WORK INSTRUCTIONS: In the records, find every line with the word "Collapse" and copy it out.

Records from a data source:
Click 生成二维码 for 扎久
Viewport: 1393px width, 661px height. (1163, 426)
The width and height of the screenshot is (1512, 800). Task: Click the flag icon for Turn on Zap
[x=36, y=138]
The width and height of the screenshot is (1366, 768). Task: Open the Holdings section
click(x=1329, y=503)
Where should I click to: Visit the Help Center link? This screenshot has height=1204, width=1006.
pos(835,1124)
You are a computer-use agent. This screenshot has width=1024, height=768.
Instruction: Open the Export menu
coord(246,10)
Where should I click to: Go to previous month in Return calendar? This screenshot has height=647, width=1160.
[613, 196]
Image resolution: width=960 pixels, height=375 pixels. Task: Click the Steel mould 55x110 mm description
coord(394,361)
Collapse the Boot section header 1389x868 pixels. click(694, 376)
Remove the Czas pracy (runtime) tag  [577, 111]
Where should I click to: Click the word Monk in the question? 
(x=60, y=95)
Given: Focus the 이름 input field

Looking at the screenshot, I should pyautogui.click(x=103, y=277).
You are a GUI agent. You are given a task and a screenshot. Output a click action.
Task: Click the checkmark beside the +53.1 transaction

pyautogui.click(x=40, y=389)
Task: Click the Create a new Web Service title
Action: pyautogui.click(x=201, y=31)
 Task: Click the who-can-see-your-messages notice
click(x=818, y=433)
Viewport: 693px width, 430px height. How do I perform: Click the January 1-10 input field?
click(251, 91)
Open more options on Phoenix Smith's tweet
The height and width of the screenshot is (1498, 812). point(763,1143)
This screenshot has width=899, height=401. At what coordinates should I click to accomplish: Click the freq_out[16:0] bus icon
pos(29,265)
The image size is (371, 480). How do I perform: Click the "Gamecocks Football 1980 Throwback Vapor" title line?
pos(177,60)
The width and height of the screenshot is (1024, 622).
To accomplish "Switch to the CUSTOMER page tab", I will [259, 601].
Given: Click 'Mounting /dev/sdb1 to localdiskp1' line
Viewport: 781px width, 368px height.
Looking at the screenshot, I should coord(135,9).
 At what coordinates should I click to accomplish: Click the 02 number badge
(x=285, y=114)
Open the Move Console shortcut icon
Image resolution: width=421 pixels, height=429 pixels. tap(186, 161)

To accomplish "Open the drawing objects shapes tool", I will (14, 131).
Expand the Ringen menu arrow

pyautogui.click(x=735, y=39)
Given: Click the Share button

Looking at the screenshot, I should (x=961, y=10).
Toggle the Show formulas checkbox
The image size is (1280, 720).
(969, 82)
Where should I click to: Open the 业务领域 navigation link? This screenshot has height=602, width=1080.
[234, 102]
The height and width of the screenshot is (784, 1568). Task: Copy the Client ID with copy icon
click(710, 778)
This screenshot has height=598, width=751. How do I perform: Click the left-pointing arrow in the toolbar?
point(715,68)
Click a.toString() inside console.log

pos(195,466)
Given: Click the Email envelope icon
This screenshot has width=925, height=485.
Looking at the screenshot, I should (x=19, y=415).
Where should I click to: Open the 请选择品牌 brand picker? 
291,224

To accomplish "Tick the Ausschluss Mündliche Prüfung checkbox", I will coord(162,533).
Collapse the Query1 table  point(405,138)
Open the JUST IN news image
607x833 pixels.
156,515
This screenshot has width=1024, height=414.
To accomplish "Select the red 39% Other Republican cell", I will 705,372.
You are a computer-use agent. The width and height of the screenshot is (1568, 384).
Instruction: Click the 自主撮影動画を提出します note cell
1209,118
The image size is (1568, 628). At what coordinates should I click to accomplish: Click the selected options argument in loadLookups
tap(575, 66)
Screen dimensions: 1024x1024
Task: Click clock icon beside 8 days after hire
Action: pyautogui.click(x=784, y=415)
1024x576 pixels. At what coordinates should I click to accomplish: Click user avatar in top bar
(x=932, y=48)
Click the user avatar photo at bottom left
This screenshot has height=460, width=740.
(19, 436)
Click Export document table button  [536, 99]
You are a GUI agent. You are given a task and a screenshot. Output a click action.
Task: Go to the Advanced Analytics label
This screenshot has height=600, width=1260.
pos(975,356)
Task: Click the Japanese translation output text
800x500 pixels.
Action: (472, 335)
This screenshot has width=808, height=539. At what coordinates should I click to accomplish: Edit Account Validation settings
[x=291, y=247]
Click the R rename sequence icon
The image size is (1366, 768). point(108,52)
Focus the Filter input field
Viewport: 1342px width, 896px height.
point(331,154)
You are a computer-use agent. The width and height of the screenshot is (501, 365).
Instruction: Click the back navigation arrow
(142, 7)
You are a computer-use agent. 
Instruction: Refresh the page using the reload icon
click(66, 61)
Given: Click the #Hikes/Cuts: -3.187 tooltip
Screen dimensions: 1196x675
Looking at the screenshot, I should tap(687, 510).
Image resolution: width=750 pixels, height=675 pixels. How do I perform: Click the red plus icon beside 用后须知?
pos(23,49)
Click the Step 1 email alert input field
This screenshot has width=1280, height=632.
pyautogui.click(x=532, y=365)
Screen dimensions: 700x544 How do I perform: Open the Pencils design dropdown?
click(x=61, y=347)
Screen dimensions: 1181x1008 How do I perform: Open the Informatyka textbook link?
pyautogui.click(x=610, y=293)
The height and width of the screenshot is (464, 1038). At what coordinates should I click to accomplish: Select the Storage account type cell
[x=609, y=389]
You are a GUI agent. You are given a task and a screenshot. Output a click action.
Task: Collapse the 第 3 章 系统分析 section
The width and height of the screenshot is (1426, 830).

WRITTEN RESPONSE:
Collapse the Boot section header 1389x868 pixels. click(694, 376)
Collapse the Query1 table  point(405,138)
Task: Collapse the 第 3 章 系统分析 section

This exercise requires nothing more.